Items:
begin

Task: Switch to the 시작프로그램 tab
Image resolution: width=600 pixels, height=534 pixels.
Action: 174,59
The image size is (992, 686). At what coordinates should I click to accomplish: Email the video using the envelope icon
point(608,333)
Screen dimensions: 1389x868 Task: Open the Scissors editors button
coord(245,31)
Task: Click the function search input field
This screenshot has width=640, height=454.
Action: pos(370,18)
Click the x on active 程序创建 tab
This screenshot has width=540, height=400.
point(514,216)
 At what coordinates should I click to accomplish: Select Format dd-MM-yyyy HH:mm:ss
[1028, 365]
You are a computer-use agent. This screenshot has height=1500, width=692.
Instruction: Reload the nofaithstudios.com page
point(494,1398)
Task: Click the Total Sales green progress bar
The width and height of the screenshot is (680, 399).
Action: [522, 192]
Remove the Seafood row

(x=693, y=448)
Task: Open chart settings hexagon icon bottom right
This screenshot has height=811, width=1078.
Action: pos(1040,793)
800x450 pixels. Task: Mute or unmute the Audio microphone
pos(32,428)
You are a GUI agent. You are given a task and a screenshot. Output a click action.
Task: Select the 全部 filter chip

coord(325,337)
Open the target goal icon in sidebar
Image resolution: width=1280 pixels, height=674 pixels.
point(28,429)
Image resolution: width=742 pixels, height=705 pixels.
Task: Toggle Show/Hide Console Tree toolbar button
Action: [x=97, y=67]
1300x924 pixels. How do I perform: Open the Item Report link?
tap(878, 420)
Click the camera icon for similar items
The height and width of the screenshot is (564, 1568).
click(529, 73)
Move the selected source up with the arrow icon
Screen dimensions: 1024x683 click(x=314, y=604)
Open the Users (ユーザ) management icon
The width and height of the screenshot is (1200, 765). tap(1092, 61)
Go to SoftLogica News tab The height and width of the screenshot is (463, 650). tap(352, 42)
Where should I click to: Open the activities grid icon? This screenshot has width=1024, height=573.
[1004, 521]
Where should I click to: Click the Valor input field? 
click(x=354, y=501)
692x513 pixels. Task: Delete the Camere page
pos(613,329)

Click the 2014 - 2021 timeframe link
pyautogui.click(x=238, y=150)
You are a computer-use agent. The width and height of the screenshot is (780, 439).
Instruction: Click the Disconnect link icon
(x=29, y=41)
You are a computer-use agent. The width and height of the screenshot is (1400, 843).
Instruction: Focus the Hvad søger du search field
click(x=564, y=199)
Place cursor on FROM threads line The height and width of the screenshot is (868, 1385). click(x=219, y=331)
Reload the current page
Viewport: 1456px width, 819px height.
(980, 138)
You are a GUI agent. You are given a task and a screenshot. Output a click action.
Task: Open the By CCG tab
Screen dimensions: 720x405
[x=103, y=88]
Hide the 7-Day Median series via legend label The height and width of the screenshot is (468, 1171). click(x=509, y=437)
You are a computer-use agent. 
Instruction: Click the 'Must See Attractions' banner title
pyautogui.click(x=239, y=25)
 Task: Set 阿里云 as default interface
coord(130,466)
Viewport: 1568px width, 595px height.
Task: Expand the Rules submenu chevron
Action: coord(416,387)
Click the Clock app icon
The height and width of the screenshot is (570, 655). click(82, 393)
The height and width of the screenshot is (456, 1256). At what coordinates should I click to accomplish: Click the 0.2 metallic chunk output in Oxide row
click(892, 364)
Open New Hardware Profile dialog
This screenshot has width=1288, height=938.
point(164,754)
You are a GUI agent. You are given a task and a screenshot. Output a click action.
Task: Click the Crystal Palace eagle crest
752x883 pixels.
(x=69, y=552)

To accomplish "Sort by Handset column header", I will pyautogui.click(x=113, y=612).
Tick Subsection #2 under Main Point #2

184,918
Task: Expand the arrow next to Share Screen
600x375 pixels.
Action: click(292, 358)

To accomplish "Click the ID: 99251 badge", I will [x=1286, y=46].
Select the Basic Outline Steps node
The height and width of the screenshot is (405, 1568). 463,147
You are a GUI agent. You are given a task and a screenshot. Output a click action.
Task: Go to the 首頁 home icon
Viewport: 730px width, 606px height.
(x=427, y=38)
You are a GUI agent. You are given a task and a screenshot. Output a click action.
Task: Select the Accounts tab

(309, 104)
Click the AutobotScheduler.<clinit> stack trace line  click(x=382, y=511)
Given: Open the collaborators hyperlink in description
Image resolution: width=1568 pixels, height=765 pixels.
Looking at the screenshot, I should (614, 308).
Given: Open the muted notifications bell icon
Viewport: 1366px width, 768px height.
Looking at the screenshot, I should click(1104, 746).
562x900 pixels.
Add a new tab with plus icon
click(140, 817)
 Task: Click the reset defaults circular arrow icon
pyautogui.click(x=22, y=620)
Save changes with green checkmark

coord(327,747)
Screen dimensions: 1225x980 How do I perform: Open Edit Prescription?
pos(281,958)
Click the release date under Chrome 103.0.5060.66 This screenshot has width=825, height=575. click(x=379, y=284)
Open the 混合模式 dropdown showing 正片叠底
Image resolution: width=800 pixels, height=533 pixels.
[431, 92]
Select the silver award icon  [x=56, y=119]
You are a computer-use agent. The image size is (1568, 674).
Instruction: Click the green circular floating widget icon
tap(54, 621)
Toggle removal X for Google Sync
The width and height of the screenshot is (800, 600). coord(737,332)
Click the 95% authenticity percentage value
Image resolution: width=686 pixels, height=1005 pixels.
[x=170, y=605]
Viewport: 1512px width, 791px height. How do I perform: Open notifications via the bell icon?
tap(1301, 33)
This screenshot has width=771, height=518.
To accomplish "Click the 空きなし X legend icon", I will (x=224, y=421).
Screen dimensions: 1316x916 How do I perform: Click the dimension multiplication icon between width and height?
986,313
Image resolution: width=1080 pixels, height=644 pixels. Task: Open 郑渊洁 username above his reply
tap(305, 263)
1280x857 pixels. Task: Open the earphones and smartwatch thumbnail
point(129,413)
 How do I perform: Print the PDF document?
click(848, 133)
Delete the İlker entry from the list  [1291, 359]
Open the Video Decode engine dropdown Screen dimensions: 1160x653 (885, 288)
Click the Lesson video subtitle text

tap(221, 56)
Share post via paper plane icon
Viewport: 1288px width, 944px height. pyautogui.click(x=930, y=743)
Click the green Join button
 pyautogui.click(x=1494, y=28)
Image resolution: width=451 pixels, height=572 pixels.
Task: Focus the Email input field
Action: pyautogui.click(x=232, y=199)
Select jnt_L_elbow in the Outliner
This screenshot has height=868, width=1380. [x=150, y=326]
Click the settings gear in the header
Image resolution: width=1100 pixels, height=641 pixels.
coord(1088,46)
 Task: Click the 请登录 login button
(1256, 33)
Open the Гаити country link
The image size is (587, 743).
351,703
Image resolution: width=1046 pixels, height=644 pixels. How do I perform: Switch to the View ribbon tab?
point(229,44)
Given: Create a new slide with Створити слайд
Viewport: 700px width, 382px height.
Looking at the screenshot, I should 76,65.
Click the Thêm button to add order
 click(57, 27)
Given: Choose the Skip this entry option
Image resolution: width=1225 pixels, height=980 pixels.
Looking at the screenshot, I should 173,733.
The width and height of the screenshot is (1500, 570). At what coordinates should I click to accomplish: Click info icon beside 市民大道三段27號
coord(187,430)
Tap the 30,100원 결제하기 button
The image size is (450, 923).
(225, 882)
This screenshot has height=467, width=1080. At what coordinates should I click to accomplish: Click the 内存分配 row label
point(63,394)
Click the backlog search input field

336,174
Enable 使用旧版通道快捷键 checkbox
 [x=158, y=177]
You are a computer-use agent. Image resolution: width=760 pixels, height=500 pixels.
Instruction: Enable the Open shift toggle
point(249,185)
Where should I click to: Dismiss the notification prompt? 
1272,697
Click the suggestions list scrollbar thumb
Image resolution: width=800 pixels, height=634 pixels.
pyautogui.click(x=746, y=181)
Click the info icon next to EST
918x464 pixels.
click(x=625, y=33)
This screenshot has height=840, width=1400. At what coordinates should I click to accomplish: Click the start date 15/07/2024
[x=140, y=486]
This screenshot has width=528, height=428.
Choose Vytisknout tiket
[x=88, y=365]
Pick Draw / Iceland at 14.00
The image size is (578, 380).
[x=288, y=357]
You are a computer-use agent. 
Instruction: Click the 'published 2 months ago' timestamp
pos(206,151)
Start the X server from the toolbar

end

Retype the stretch of lines above from the line containing "Reload the current page" through the line containing "pyautogui.click(x=239, y=25)", character for character.

Task solution:
Reload the current page
Viewport: 1456px width, 819px height.
(980, 138)
You are a GUI agent. You are given a task and a screenshot. Output a click action.
Task: Open the By CCG tab
Screen dimensions: 720x405
[x=103, y=88]
Hide the 7-Day Median series via legend label The height and width of the screenshot is (468, 1171). click(x=509, y=437)
You are a computer-use agent. 
Instruction: Click the 'Must See Attractions' banner title
pyautogui.click(x=239, y=25)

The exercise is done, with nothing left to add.